Philosophe des sciences dans leur communication et leur interférence avec le mythe, la métaphysique, la littérature et l'histoire, Michel Serres a élargi son champ de réflexion dans Le parasite (Grasset), ouvrage toujours inventif, souvent surprenant, généralisant le concept de « bruit ». Michel Serres pense tenir avec le parasitage une logique rendant compte des évolutions naturelles comme des évolutions culturelles : de même que le microbe dérègle l'organisme, de même une relation à sens unique, sans retour, perturbe mortellement l'échange social. D'où le recours aux Fables de La Fontaine comme à des fictions où sont racontés les « bruits », où s'inscrit le mal : « Curieusement, les mœurs de ces loup, renard, lion, singe ou chat, rat ne sont jamais dans les récits, ou rarement, des manières de prédateurs, elles sont presque toujours des relations parasitaires. Sous couvert de l'attaque, du vol, de la force, sous le masque des grandes bêtes, le rapport simple de convive abusif reparaît. Le parasitologue parle irrépressiblement sous l'apologue. » Parasite : ce qui à la fois gêne la communication et montre que « l'homme est un pou pour l'homme ».

Mutation

Et il est d'ailleurs intéressant de remarquer combien certains intellectuels parmi les plus renommés se plaisent à « parasiter », si l'on ose dire, les cadres habituels de la recherche universitaire, à faire circuler tous les genres de théories pour appréhender cette fin du xxe siècle. Jean-François Lyotard, un habitué de ces dérives, ce qui l'avait conduit à écrire une Économie libidinale, s'interroge dans La condition post-moderne (Minuit) sur les mutations en cours : « Depuis quarante ans, les sciences et les techniques dites de pointe portent sur le langage : la phonologie et les théories linguistiques ; les problèmes de la communication et la cybernétique, les algèbres modernes et l'informatique, les ordinateurs et leur langage, les problèmes de traduction des langages et la recherche des compatibilités entre langages-machines, les problèmes de mise en mémoire et les banques de données, la télématique et la mise au point de terminaux intelligents, la « paradoxologie » : voilà des témoignages évidents et la liste n'est pas exhaustive. » Et voilà qui marque une évolution dans le statut du savoir.
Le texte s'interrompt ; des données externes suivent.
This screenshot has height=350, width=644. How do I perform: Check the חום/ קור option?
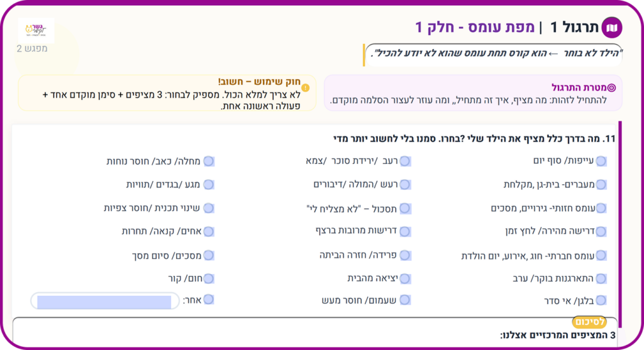pyautogui.click(x=209, y=278)
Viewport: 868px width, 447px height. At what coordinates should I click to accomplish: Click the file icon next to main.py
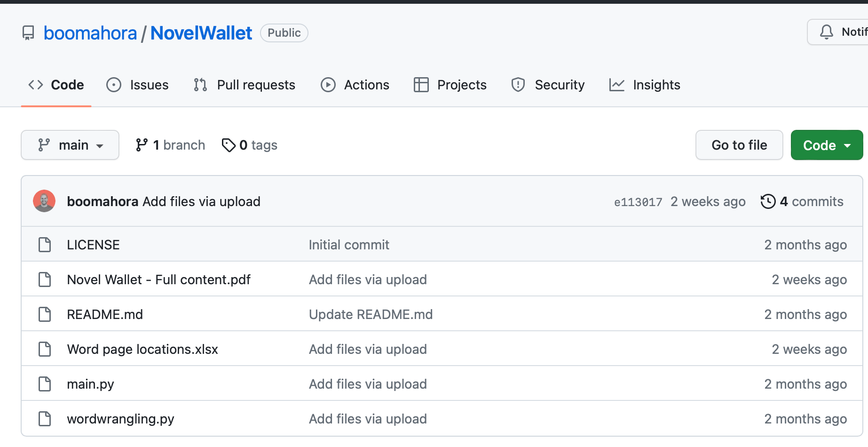coord(45,384)
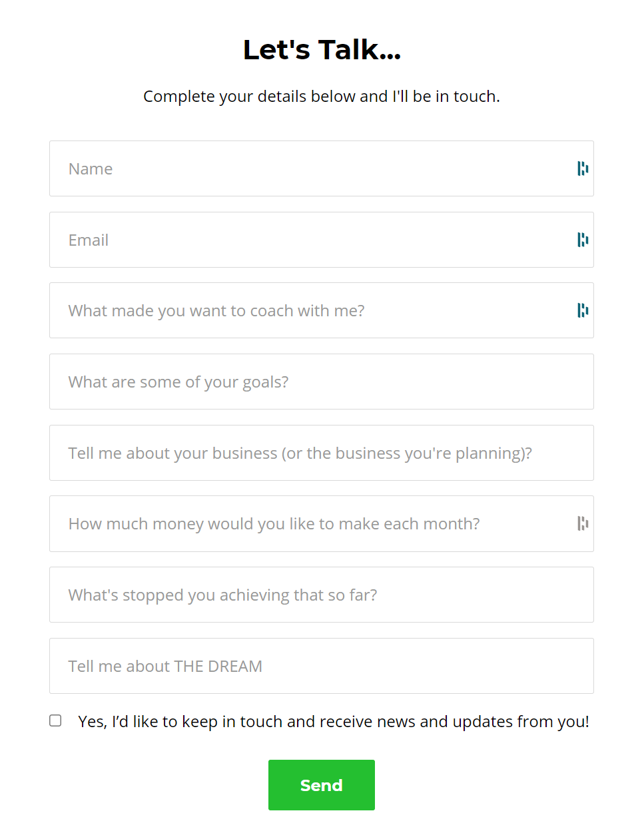The image size is (644, 839).
Task: Click the 'Email' placeholder text
Action: coord(89,240)
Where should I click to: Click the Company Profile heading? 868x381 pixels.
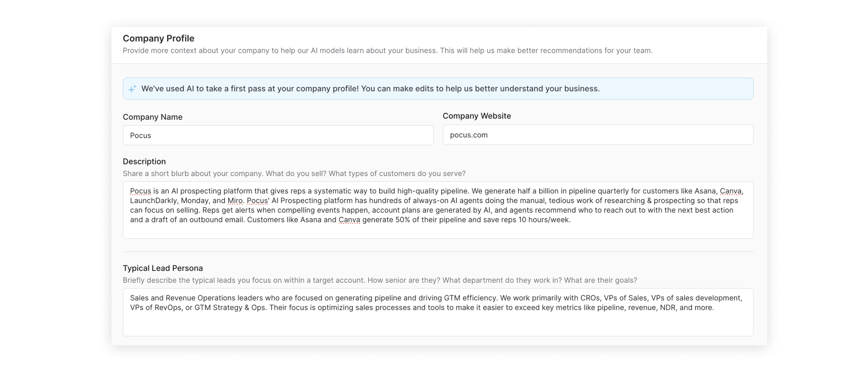(159, 38)
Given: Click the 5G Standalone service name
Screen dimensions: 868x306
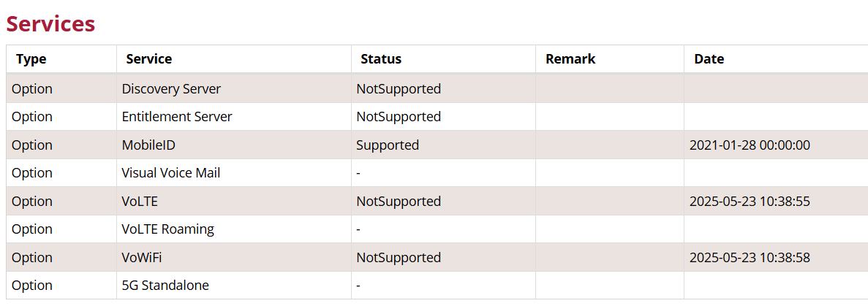Looking at the screenshot, I should pyautogui.click(x=165, y=286).
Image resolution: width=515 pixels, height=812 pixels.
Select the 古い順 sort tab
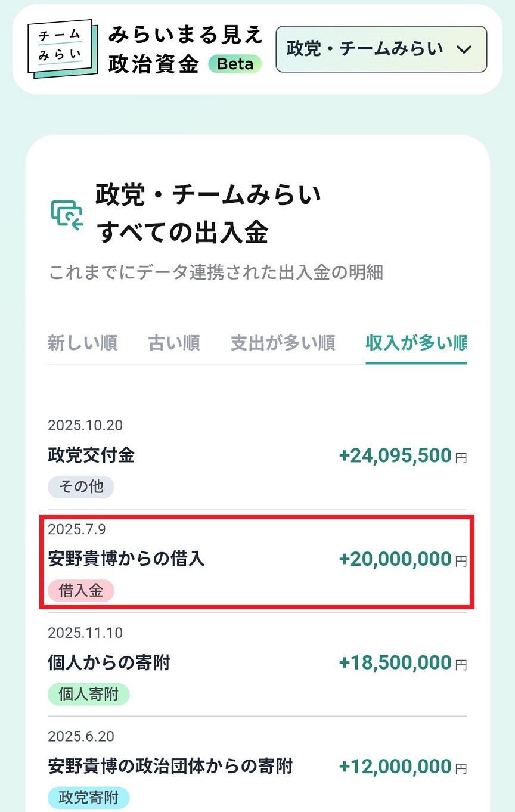click(173, 343)
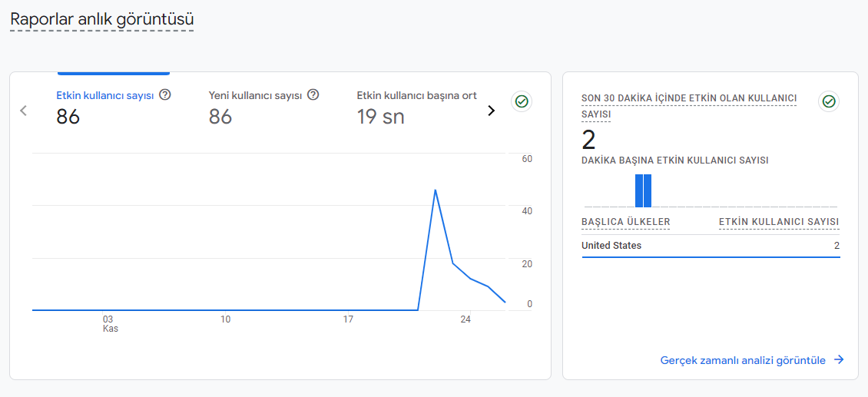Click the first blue per-minute bar
The width and height of the screenshot is (868, 397).
(639, 190)
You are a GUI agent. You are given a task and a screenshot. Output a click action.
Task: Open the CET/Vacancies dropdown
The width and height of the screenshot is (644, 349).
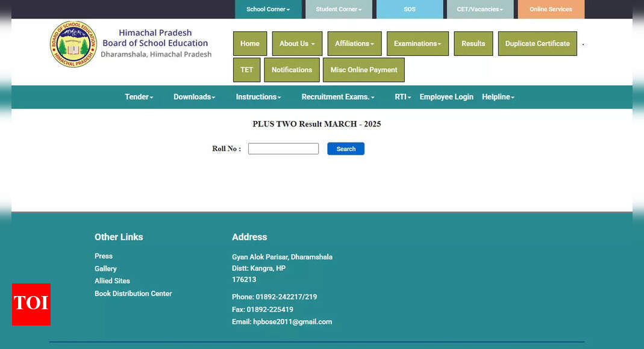[480, 10]
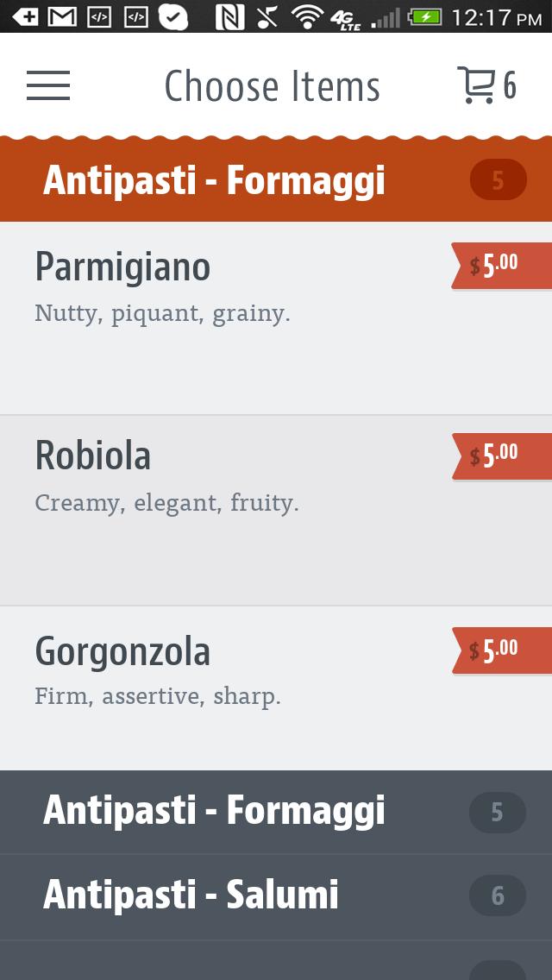This screenshot has width=552, height=980.
Task: Tap the Robiola $5.00 price tag
Action: pos(500,455)

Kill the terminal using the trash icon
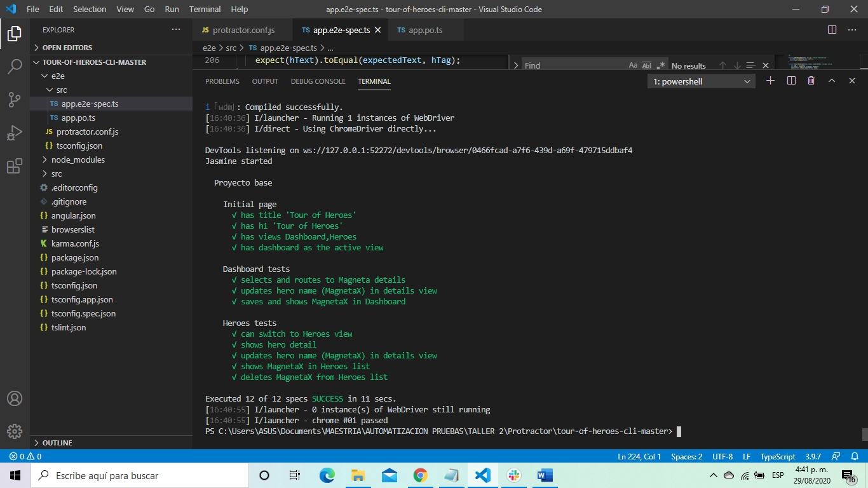click(810, 81)

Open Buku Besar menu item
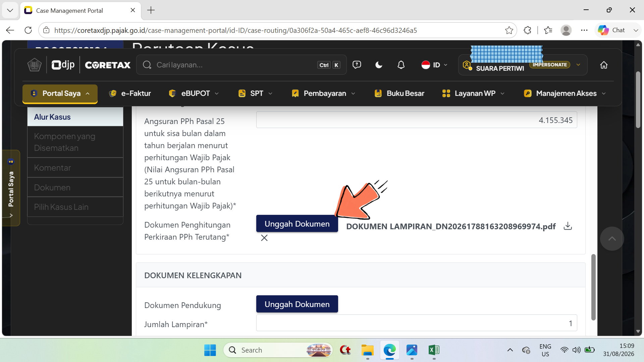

Mais quelle est la légitimité de tous ces nouveaux énoncés, alors même que l'âge postmoderne se caractérise par le dépérissement des grands récits et des grandes croyances, Travail, Famille, Progrès, Société sans classes ? Conscient des risques engendrés par les technologies de l'information, leur « performativité » signifiant plus de contrôle et plus de profit, Lyotard parie néanmoins pour cette « sensibilité aux différences » que permettent les mille pratiques de ces jeux de langages.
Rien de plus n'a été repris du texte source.